= What to do =
Repeat the listing below word for word, from the line containing "Click the Package Image label" up to and including the line containing "pyautogui.click(x=745, y=321)".
· · · ·
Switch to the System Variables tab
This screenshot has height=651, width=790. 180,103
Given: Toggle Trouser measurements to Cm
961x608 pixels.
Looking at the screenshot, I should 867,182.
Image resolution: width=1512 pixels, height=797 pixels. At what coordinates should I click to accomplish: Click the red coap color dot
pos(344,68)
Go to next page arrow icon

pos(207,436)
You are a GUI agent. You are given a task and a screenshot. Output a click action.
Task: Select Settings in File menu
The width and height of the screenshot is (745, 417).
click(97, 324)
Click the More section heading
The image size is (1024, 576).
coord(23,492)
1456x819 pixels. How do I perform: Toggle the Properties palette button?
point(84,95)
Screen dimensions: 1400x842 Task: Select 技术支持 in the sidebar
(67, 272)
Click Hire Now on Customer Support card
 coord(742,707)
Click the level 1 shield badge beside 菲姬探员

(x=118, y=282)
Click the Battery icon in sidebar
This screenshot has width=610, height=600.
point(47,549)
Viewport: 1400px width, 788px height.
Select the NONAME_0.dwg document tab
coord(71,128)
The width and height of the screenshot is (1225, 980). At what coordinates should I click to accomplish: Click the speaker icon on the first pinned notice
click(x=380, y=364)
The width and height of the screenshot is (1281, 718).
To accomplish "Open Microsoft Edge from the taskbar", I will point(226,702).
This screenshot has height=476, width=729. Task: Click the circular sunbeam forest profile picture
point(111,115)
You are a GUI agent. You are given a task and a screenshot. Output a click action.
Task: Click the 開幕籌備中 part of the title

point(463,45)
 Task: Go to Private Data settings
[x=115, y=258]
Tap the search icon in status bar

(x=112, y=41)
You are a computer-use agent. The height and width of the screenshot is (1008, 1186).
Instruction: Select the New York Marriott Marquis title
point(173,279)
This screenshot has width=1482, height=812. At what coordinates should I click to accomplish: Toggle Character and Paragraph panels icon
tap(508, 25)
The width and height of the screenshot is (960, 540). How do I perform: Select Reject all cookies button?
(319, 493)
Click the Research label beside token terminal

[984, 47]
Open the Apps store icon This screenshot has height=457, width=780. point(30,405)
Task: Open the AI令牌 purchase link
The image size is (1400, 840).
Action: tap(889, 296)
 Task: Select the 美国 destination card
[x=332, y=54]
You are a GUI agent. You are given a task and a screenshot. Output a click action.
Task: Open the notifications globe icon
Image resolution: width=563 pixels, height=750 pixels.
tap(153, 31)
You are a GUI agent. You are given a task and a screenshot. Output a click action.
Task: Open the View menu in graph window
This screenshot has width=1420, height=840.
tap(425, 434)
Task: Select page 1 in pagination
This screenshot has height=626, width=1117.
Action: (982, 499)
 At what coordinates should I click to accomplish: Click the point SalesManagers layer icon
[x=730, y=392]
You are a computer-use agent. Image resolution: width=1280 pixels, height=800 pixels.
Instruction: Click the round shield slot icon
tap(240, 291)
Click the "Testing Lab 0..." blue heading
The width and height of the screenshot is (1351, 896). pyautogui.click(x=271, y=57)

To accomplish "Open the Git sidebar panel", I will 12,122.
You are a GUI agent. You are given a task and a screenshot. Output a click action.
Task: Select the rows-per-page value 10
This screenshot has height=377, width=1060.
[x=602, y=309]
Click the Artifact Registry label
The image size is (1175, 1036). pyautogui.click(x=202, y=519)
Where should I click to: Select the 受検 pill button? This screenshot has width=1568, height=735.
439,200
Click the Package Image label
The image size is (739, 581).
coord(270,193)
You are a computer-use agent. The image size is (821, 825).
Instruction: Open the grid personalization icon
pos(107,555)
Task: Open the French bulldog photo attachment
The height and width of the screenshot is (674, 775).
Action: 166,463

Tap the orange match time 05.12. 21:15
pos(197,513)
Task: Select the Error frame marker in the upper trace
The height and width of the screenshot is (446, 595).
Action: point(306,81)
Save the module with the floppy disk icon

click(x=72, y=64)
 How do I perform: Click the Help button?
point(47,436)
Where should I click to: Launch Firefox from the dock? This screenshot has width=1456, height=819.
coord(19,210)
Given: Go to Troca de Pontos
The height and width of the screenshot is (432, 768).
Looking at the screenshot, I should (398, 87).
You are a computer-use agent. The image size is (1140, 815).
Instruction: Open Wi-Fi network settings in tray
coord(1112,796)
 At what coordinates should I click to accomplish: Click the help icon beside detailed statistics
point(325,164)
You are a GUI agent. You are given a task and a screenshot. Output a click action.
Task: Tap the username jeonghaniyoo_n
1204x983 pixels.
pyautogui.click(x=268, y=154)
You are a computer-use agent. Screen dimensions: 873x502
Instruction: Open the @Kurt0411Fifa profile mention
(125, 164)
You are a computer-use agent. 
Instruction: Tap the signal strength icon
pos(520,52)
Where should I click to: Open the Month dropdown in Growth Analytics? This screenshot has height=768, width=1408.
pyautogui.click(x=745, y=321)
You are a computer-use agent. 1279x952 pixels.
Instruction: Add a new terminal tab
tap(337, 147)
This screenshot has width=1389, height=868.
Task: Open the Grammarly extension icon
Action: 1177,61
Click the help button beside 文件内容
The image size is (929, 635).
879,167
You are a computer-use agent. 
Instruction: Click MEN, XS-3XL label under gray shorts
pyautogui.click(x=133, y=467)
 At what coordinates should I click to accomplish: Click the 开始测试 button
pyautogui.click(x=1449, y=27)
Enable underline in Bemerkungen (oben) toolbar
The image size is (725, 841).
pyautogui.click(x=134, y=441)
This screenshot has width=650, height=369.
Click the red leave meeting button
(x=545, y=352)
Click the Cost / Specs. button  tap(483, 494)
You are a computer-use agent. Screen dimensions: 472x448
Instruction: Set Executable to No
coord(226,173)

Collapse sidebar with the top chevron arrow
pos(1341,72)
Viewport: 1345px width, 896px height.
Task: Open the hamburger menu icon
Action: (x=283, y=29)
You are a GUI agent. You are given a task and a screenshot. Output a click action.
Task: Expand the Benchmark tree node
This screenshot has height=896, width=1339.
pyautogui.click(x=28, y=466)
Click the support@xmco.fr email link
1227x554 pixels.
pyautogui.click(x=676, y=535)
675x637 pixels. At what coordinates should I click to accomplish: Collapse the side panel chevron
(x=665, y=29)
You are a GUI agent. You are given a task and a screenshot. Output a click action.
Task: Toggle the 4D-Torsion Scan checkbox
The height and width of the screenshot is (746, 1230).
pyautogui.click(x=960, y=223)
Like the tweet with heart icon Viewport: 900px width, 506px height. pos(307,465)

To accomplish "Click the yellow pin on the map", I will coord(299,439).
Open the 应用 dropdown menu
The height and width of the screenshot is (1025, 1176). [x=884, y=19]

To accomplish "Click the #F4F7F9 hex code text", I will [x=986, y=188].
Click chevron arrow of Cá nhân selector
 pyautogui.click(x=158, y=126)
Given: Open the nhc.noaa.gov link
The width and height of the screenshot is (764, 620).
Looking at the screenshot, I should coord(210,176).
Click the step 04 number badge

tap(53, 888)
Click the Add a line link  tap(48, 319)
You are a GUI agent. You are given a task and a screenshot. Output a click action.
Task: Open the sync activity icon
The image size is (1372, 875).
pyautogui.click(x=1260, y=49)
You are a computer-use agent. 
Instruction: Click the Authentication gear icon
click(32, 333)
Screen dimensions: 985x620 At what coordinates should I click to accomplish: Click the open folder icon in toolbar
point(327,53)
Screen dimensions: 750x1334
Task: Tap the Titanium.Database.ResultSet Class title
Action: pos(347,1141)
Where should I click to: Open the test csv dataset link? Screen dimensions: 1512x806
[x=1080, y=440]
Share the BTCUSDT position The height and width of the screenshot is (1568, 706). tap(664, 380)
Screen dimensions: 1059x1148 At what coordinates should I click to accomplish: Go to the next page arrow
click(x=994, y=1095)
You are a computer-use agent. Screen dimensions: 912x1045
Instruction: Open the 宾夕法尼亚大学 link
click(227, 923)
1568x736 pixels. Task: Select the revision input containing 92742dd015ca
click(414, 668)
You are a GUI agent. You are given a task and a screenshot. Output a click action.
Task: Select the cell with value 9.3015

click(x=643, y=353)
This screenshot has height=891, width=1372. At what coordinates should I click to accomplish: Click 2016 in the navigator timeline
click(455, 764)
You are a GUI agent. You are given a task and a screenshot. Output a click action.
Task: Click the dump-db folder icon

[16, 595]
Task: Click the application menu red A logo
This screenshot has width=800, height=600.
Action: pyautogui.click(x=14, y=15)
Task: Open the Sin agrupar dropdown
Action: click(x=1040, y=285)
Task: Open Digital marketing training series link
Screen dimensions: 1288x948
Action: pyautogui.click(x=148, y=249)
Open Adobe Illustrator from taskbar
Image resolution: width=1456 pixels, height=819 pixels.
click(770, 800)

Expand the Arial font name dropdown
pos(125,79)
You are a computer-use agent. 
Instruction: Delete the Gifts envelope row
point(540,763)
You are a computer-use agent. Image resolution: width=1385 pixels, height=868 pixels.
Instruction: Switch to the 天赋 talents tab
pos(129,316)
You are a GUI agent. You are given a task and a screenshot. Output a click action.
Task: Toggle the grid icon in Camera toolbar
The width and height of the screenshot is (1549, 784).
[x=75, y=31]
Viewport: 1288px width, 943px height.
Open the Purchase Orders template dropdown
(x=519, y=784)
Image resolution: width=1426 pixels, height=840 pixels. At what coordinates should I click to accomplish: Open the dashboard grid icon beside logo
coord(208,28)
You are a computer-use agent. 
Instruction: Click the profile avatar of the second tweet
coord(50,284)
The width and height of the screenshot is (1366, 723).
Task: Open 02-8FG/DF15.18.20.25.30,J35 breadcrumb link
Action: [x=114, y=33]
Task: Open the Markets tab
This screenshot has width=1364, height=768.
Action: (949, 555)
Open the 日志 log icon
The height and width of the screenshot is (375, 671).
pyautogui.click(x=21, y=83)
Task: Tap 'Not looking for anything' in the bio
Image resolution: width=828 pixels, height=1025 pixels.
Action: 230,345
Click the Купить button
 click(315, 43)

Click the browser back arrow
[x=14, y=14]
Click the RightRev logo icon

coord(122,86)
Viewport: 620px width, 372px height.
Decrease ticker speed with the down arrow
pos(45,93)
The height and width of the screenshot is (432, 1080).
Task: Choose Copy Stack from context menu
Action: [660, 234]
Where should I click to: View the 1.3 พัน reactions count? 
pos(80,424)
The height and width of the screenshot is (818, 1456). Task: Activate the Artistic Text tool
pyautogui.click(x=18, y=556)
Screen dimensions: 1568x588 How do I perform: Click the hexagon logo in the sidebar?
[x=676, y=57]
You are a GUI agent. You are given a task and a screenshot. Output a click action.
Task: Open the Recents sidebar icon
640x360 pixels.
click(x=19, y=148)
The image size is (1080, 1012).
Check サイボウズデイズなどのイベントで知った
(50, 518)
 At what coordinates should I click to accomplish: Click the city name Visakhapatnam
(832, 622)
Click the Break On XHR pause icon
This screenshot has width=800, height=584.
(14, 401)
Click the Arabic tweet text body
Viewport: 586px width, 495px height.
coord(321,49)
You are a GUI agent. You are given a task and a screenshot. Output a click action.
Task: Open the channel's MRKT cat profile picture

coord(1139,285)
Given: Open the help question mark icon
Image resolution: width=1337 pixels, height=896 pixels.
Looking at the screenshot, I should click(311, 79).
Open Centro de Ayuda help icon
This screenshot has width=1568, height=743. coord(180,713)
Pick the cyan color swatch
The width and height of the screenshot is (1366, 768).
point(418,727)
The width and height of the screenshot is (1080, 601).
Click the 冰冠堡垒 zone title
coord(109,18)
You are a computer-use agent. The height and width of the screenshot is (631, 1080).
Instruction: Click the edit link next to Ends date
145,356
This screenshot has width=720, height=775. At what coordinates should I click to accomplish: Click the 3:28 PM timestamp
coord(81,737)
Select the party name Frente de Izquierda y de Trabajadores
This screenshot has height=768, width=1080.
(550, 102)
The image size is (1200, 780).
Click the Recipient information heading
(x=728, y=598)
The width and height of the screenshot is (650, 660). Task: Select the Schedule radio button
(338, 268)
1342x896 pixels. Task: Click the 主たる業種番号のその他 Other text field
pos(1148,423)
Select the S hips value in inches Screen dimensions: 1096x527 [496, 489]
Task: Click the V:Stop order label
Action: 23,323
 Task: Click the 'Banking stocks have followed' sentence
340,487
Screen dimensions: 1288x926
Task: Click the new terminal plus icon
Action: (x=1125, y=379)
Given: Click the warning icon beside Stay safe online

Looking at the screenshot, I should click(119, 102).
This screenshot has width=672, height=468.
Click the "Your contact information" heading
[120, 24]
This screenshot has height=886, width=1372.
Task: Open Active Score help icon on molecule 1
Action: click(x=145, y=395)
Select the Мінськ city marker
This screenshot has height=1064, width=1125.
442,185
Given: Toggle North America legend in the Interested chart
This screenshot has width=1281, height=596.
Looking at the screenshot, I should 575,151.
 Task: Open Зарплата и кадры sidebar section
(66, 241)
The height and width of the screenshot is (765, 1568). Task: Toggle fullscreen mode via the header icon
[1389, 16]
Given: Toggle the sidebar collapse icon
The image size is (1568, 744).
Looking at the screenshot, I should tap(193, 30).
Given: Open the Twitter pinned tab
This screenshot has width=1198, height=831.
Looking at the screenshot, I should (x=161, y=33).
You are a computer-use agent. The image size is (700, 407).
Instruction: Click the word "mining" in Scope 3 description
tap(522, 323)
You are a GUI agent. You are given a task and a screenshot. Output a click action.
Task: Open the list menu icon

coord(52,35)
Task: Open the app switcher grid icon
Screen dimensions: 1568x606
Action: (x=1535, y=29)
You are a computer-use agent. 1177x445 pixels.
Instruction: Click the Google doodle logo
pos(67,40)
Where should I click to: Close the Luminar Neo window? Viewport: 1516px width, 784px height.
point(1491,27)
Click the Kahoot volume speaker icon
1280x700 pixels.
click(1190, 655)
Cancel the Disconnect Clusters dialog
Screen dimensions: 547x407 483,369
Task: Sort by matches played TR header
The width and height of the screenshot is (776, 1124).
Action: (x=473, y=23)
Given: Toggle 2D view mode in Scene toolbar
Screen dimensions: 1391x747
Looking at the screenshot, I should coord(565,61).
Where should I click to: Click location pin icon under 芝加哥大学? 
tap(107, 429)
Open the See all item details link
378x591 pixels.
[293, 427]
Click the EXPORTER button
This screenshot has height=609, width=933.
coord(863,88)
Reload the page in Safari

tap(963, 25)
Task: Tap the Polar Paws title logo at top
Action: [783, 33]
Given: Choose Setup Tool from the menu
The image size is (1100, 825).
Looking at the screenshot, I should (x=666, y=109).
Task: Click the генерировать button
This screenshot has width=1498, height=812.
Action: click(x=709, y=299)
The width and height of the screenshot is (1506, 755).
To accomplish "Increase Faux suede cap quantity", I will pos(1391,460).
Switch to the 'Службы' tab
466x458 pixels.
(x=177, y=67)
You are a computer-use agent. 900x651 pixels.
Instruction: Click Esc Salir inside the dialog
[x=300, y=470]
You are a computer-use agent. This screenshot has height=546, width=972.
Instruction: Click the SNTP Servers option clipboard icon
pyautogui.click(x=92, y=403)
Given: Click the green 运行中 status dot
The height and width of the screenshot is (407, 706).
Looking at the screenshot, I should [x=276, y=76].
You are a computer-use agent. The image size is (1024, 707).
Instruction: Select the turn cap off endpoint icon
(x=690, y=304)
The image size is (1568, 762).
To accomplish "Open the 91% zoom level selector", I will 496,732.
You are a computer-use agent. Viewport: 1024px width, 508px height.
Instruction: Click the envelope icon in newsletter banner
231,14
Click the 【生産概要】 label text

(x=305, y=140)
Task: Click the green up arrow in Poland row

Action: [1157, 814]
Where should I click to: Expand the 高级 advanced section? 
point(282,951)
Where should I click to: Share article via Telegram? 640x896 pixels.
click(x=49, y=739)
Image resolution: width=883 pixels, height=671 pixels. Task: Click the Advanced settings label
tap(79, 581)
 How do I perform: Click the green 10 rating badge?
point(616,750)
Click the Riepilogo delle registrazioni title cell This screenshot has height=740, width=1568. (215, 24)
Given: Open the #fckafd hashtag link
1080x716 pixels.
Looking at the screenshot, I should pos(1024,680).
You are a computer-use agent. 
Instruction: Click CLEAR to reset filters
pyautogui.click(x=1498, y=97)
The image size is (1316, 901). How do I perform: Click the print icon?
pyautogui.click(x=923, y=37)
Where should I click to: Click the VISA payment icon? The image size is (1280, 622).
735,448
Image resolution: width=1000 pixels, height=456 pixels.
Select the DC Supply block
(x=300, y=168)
· · · ·
= Result for this task =
Click the Package Image label
The image size is (739, 581).
coord(270,193)
You are a computer-use agent. The image size is (821, 825).
Instruction: Open the grid personalization icon
pos(107,555)
Task: Open the French bulldog photo attachment
The height and width of the screenshot is (674, 775).
Action: 166,463

Tap the orange match time 05.12. 21:15
pos(197,513)
Task: Select the Error frame marker in the upper trace
The height and width of the screenshot is (446, 595).
Action: point(306,81)
Save the module with the floppy disk icon

click(x=72, y=64)
 How do I perform: Click the Help button?
point(47,436)
Where should I click to: Launch Firefox from the dock? This screenshot has width=1456, height=819.
coord(19,210)
Given: Go to Troca de Pontos
The height and width of the screenshot is (432, 768).
Looking at the screenshot, I should (398, 87).
You are a computer-use agent. The image size is (1140, 815).
Instruction: Open Wi-Fi network settings in tray
coord(1112,796)
 At what coordinates should I click to accomplish: Click the help icon beside detailed statistics
point(325,164)
You are a GUI agent. You are given a task and a screenshot. Output a click action.
Task: Tap the username jeonghaniyoo_n
1204x983 pixels.
pyautogui.click(x=268, y=154)
You are a computer-use agent. Screen dimensions: 873x502
Instruction: Open the @Kurt0411Fifa profile mention
(125, 164)
You are a computer-use agent. 
Instruction: Tap the signal strength icon
pos(520,52)
Where should I click to: Open the Month dropdown in Growth Analytics? This screenshot has height=768, width=1408.
pyautogui.click(x=745, y=321)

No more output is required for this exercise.